The vast area of grazing marshland to the west of the coast between Great Yarmouth and Lowestoft would give succour to believers in a flat earth. The skies are as a half sphere, like a planetarium writ large.
This hare has been running across Wickhampton Church for 700 years
The other day the sky was painted a vivid blue with white cotton wool clouds, pretty as a Faberge egg. I left St Andrew, Wickhampton, the church of the running hare. It sits at the top of a very shallow valley side and I walked slightly downhill and then along the flat concrete road bordered by dykes, the clarity of which turned their waters into the finest Venetian mirror to reflect the sky.
Beyond the dykes stretched the seemingly endless lushness of grazing marsh, in all directions.

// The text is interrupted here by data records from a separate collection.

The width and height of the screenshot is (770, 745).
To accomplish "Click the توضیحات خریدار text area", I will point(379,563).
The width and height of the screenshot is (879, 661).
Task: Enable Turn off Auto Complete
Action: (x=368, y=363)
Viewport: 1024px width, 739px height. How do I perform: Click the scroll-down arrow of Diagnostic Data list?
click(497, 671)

I walked on to cross the arrow straight single track railway line stretching to its vanishing point in both directions, the only punctuation was Berney Arms Station, probably the smallest railway station in the UK. No desperadoes were waiting for a train today but a solitary Carrion Crow, hunched in its black plumage on the short platform, served as a gunslinger today.

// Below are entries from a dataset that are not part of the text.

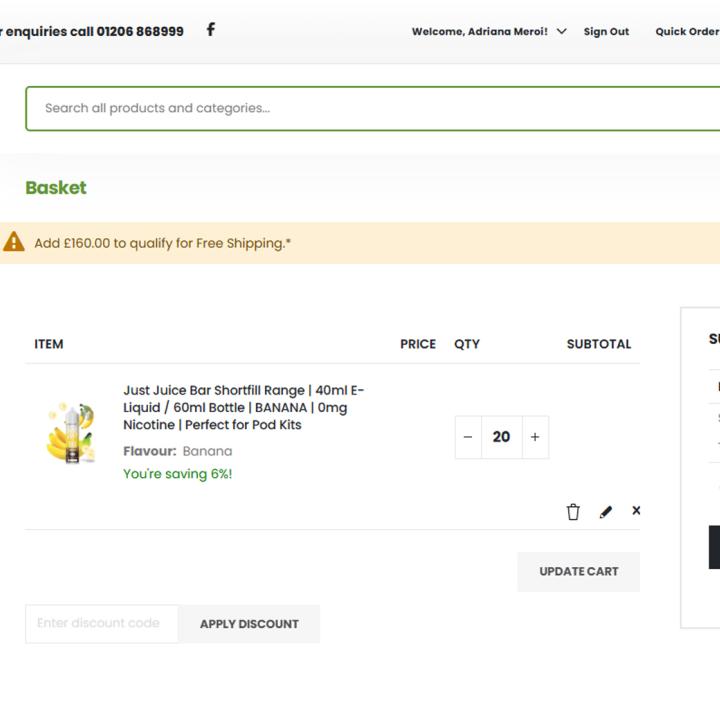The width and height of the screenshot is (720, 720).
Task: Click the phone number 01206 868999
Action: (140, 31)
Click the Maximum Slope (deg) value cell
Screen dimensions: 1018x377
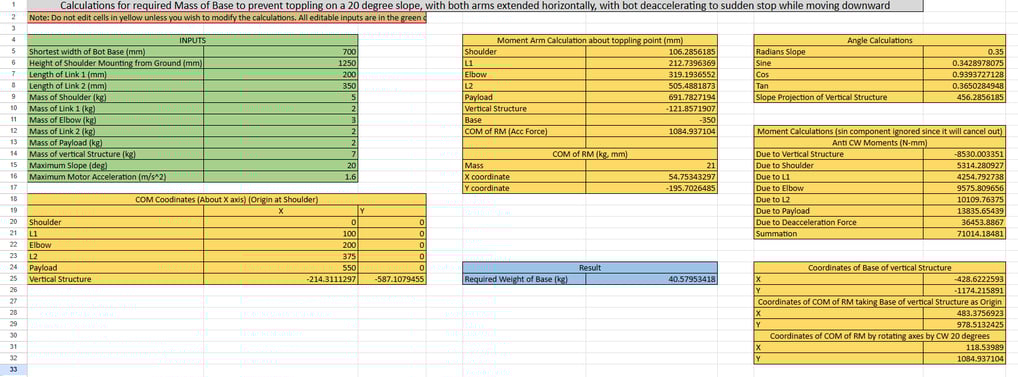pyautogui.click(x=280, y=165)
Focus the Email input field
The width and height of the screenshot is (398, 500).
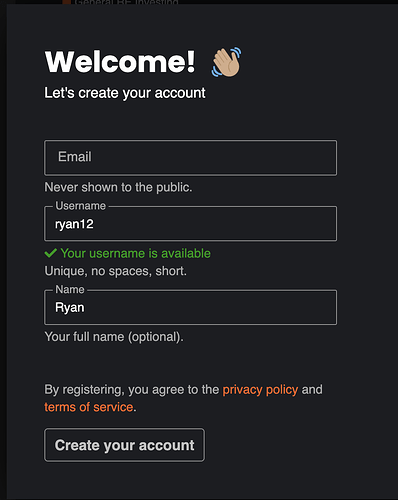pos(190,158)
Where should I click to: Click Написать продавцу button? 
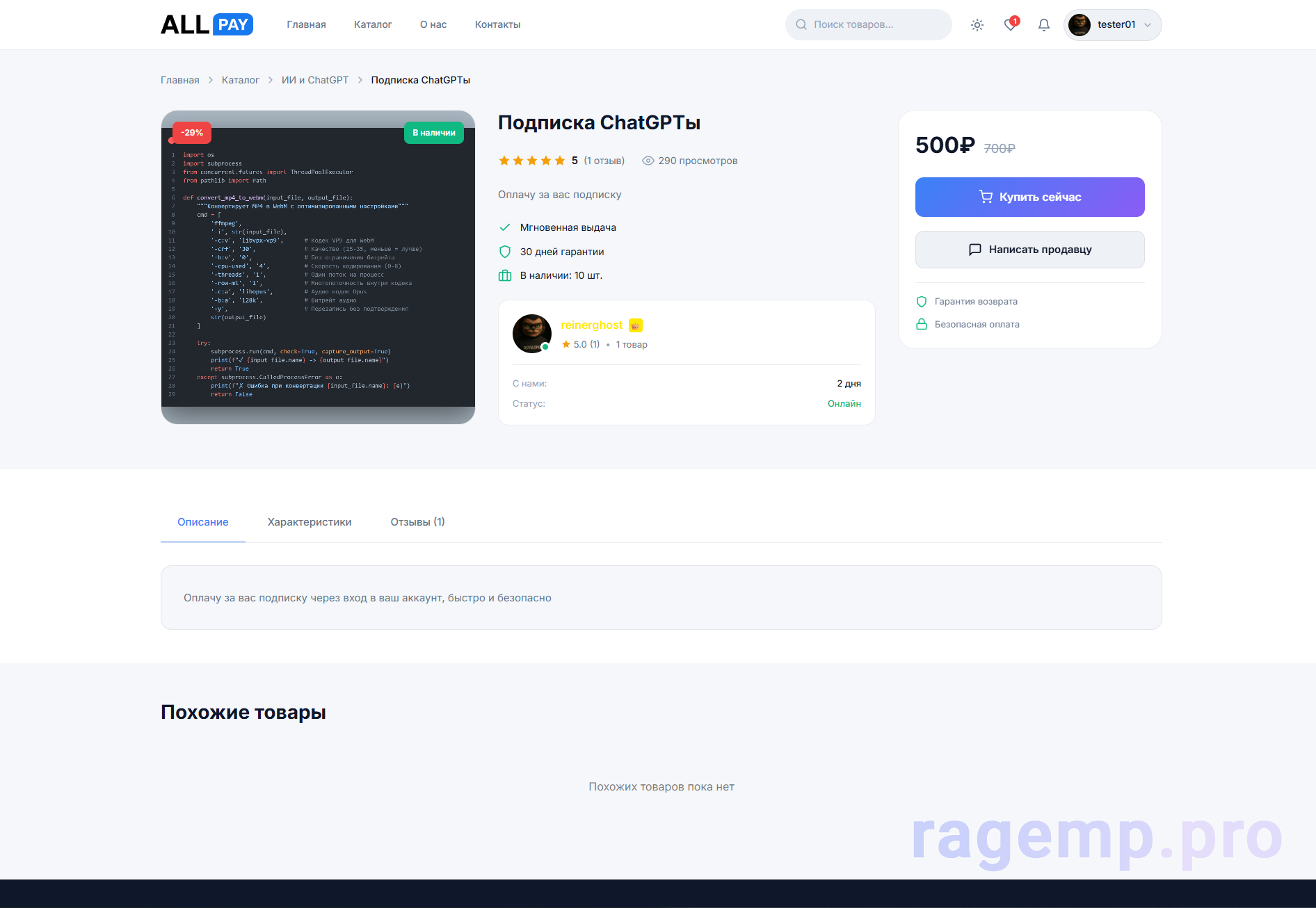click(x=1029, y=250)
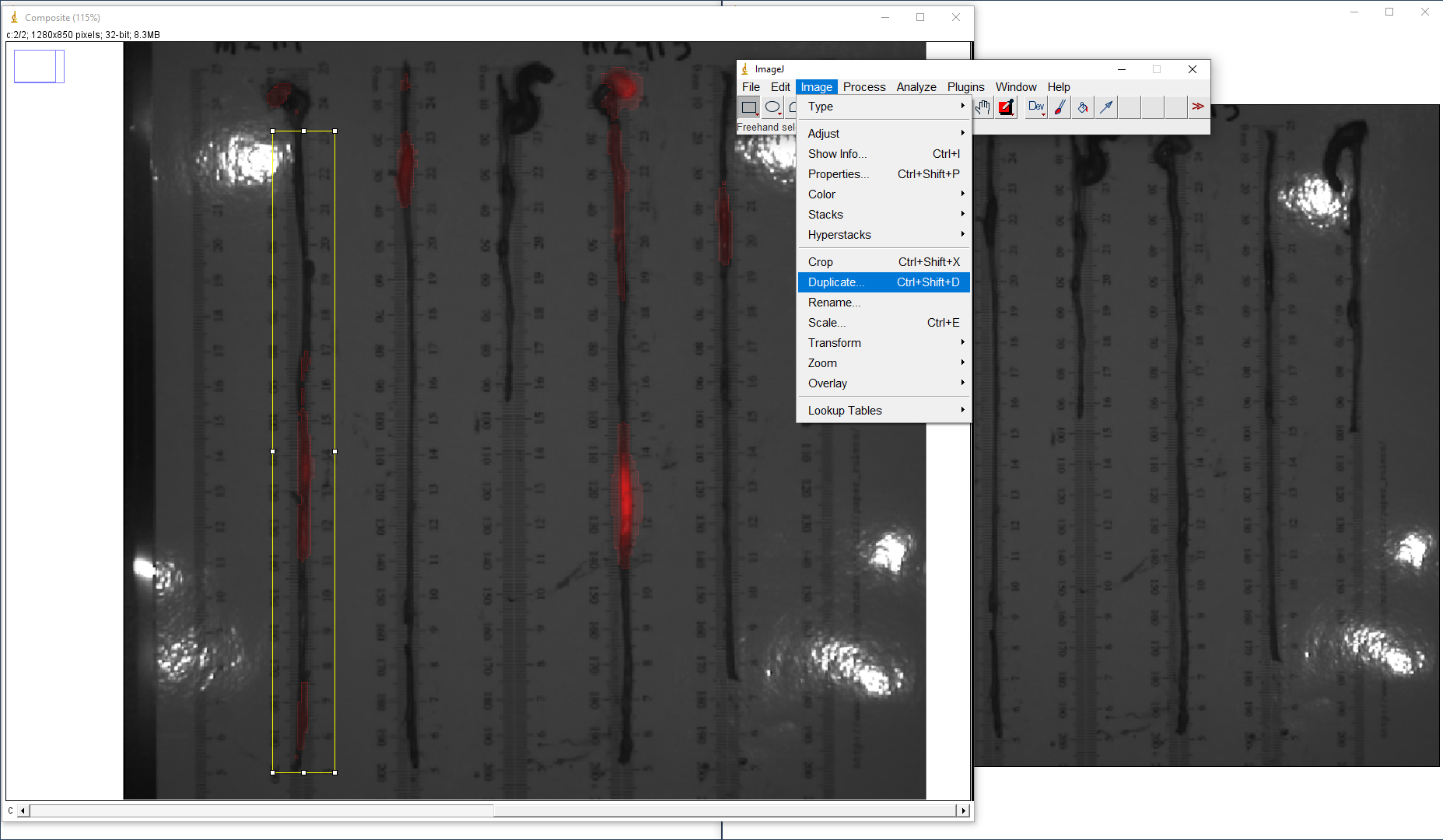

I reached Polkeys Mill, a preserved wind pump with its associated pump houses, which housed steam pumps a lifetime ago. Now they are a silent testimony to a time when such work was overseen by men rather than telemetry.
It is always easy to linger here and sit on the seat on the riverbank but today I was searching for an illusion incarnate: Bearded Tits. I turned right and followed the River Yare upstream.

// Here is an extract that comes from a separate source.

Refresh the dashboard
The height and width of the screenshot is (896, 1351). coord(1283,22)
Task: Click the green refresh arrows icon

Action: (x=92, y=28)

These little birds are enigmatic and iconic, the poster birds for this area yet seldom seen except by the cognoscenti. For a start, their name is a misnomer on two counts. They are neither bearded or members of the Tit family, the Paridae. Their other common name is Bearded Reedling. This little bird was first described in 1758 by the famed Swedish scientist Carl Linnaeus, the father of modern taxonomy, who placed it in the same genus as the other members of the Tit family. After further thought over the subsequent centuries it was decided that Bearded Reedlings are unique, with no other close relations. Now they are the sole members of the family Panuridae, the name of which is a reference to their long tails.
These wonderful birds are very much habitat specific and the riverside reedbeds or ronds of Broadland are a stronghold. They are found in other parts of the UK but they are, like Swallowtail butterflies, mostly associated with this area. There are estimated to be 630 breeding pairs nationally but their numbers fluctuate annually as they are hard hit by very cold winters.
To say that Bearded Reedlings are difficult to see is an understatement. I think they are often seen but not always noticed. I stood on the river wall and looked down on the huge rond which is their habitat. It was a waiting game now. If Bearded Reedlings gave themselves names they would be called Unseen, Elusive, Evanescent and maybe Phantom. They flicker through the reedbeds like sunlight dappling the reeds they resemble so closely. I have lost count of the times I thought I had seen one only to find it was a dead reed leaf swaying on the breeze.
Their call is a high pitched ping, like the sound made by the old World War II sonar device, ASDIC. The call will not always direct you to the bird. They seem to have ventriloquist skills. Maybe it’s the acoustic effect of the reeds but the sound seems to bounce around and frustrate the observer.
Suddenly I heard the call, simultaneous echo, and saw birds moving quickly, appearing to swim through the rond. They stopped to feed, climbing the Phragmites stems to the seed heads. I was rewarded with the sight of several birds, male and female, feeding. Both sexes are essentially golden honey brown with hints of orange but the males, as is the way with most bird species, have the striking markings and panache. Their bead like eyes are yellow, as are their tiny bills, which look like they have been stuck on.
Whenever I see male Reedlings I am reminded of Japanese watercolours, so subtle are the colours against the reed background. The males grey heads, which wash into the body colour, are punctuated by a black moustache like stripe on each side, looking for all the world as if they had been added by a calligraphy brush.
They were close, in the birding lexicon, confiding, and I took some shots before, as one, they whirred their way across the river to the mirror image rond of the Island, with their stuttering clockwork flight.
Their pings were carried away on the gentle breeze and the world fell silent and was perhaps a little less for their leaving.